Design a rate limiter — token bucket vs leaky bucket.

How to walk a 45-minute LLD round: requirements → use cases → class diagram → key classes → patterns → trade-offs.

Cracked Java

A rate limiter restricts how often an action can happen — calls per second per user, requests per minute per API key, login attempts per IP. The two canonical algorithms are token bucket and leaky bucket: same goal, different shape of traffic they allow. Pick token bucket unless the interviewer specifically asks why you'd use leaky.

Requirements

Allow at most R requests per second per key, with burst tolerance of up to B.
Operations: tryAcquire(key) returns true if allowed, false if throttled.
Single JVM, multi-threaded (many request handlers calling tryAcquire concurrently).
Out of scope: distributed coordination, retries, backoff suggestions.

Token bucket vs leaky bucket — the one-line difference

Token bucket: a bucket holds up to B tokens, refilled at R tokens/second.
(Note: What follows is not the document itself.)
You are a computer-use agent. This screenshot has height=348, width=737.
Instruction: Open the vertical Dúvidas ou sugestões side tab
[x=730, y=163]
Each request consumes one token. Idle periods accumulate tokens up to B — so bursts are allowed (up to B requests in zero time).
Leaky bucket: requests enter a fixed-capacity queue that drains at R requests/second. Overflows are dropped. Idle periods don't earn capacity — output rate is steady, no bursts.

Property	Token bucket	Leaky bucket
Burst handling	Allows bursts up to `B`	No bursts — steady output rate
Implementation	Counter + timestamp	Queue + scheduler
Memory per key	O(1)	O(queue size)
Most common in practice	Yes (Stripe, AWS, GitHub API)	Rare today

Token bucket is the right default because real APIs want to allow short bursts — users do refresh-twice or open three tabs at once and shouldn't be punished for it.
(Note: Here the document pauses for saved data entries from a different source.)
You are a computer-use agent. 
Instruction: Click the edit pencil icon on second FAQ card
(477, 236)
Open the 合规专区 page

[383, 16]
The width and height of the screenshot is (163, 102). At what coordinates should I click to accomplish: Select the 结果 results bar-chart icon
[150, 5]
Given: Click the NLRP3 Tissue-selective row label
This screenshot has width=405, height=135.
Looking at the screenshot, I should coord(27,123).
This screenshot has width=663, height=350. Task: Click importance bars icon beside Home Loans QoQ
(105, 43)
Token bucket implementation

public final class TokenBucket {
    private final long capacity;       // B: max tokens
    private final double refillPerSec; // R: refill rate

    private double tokens;             // current count (double for fractional refill)
    private long lastRefillNanos;      // last update timestamp
    private final Object lock = new Object();

    public TokenBucket(long capacity, double refillPerSec) {
        this.capacity = capacity;
        this.refillPerSec = refillPerSec;
        this.tokens = capacity;
        this.lastRefillNanos = System.nanoTime();
    }

    public boolean tryAcquire() {
        synchronized (lock) {
            refill();
            if (tokens >= 1.0) {
                tokens -= 1.0;
                return true;
            }
            return false;
        }
    }

    private void refill() {
        long now = System.nanoTime();
        double elapsedSec = (now - lastRefillNanos) / 1e9;
        tokens = Math.min(capacity, tokens + elapsedSec * refillPerSec);
        lastRefillNanos = now;
    }
}

Two design choices worth defending:

Lazy refill instead of a background scheduler. Adding tokens only when somebody calls tryAcquire saves a thread per key and avoids drift. The math is just "elapsed time times rate."
Double instead of long for tokens. With R = 100 and 1ms between calls, you should add 0.1 tokens — integer truncation would make the bucket never refill in fast-call scenarios.

Per-key rate limiter

public final class RateLimiter {
    private final long capacity;
    private final double refillPerSec;
    private final ConcurrentMap<String, TokenBucket> buckets = new ConcurrentHashMap<>();

    public RateLimiter(long capacity, double refillPerSec) {
        this.capacity = capacity;
        this.refillPerSec = refillPerSec;
    }

    public boolean tryAcquire(String key) {
        return buckets.computeIfAbsent(key, k -> new TokenBucket(capacity, refillPerSec))
                      .tryAcquire();
    }
}

ConcurrentHashMap plus computeIfAbsent gives lock-free bucket lookup. The per-bucket synchronized block inside tryAcquire keeps contention bounded to one key.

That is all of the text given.